Hovea parvicalyx is a species of flowering plant in the family Fabaceae and is endemic to Queensland, Australia. It is a shrub covered with white to grey, coiled hairs, very narrowly elliptic to narrowly elliptic or strap-shaped leaves, mauve flowers and a sessile, densely hairy pod.

==Description==
Hovea parvicalyx is a shrub that typically grows to a height of up to 2.5 m and is covered with white to grey, coiled hairs. The leaves are very narrowly elliptic to narrowly elliptic, lance-shaped with the narrower end towards the base or strap-shaped, 35–75 mm long and 6–14 mm wide on a petiole 4–9 mm long. There are stipules 0.5–1.0 mm long at the base of the petioles. The flowers are mostly borne in groups of two or three on a peduncle 1–2.5 mm long, each flower on a pedicel 1–2.5 mm long, with egg-shaped bracts and bracteoles 1.0–1.5 mm long at the base. The sepals are 2.5–4 mm long and joined at the base, forming a tube 1.5–2.5 mm long, the upper lip about 3 mm wide. The petals are mauve, the standard petal 5–7.5 mm long with a central white "flare", the wings 2.9–3.5 mm wide. Flowering occurs from June to August and the pods are sessile and densely hairy, the seed with an aril 3.6 mm long.

==Taxonomy==
Hovea parvicalyx was first formally described in 2001 by Ian R. Thompson in Australian Systematic Botany from specimens collected 8.7 km north-west of the Jeannie River in 1984.

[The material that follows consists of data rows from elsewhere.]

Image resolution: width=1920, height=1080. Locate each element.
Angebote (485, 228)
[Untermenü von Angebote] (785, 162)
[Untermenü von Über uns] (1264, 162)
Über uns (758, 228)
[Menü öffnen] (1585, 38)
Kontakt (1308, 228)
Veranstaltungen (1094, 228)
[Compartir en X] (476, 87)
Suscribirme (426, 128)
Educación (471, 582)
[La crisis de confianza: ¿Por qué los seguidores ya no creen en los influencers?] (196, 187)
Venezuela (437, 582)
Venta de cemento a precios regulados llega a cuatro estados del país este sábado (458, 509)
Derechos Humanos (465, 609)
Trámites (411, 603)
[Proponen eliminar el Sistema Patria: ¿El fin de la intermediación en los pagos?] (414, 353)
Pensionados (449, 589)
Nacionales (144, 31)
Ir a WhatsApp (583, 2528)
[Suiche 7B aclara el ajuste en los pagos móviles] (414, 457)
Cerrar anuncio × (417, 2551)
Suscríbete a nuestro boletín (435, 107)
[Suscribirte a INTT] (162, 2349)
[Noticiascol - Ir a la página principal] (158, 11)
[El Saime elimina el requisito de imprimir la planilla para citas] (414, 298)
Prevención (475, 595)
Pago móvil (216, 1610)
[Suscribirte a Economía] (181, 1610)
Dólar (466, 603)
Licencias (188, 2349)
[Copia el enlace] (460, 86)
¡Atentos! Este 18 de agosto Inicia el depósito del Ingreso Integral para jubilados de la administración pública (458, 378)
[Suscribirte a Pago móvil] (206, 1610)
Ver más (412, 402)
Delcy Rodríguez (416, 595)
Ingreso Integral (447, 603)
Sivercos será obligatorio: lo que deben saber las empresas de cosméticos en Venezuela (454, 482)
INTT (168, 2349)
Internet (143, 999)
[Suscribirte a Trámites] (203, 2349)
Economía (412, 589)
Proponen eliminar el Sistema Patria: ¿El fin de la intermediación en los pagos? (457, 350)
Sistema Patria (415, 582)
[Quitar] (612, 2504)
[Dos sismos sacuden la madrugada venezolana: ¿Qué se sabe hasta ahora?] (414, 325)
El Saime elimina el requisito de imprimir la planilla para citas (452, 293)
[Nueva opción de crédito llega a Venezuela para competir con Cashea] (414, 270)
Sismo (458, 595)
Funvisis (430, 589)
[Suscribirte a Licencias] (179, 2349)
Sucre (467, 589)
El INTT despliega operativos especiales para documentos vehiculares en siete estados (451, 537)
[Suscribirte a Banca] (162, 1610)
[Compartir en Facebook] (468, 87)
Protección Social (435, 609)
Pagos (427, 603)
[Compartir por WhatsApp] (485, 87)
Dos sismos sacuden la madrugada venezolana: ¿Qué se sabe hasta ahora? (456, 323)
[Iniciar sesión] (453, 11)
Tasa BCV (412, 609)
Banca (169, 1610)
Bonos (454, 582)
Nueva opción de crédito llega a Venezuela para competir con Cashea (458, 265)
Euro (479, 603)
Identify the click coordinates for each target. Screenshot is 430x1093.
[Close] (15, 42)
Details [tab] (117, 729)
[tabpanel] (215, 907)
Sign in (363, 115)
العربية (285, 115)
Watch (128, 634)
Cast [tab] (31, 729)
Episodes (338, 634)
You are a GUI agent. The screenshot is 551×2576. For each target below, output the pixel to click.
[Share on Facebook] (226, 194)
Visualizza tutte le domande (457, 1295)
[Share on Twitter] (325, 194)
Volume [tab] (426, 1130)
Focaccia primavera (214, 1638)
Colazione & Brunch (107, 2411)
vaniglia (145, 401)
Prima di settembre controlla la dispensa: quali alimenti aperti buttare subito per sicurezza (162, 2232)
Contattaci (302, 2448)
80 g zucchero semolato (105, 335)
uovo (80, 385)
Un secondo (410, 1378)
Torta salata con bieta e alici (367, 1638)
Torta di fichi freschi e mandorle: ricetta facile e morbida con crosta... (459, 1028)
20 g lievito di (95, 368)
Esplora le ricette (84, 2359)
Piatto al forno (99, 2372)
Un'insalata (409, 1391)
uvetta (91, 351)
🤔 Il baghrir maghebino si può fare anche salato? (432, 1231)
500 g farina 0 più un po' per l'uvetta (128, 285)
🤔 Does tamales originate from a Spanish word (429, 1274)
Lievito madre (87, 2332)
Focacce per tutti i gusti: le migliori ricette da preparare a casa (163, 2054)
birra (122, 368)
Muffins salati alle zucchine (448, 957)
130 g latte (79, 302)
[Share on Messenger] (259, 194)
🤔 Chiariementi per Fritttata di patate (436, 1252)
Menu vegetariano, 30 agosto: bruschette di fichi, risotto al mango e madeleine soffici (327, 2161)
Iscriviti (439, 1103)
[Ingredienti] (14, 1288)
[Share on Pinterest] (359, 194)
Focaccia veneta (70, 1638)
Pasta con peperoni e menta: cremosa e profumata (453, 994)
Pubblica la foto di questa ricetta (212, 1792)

==Distribution and habitat==
This species of pea grows in sand, on sandstone outcrops or in gravelly soils, in forest and woodland in far northern and eastern Queensland from near the Starcke National Park to the Roma district.

==Conservation status==
Hovea parvicalyx is listed as of "least concern" under the Queensland Government Nature Conservation Act 1992.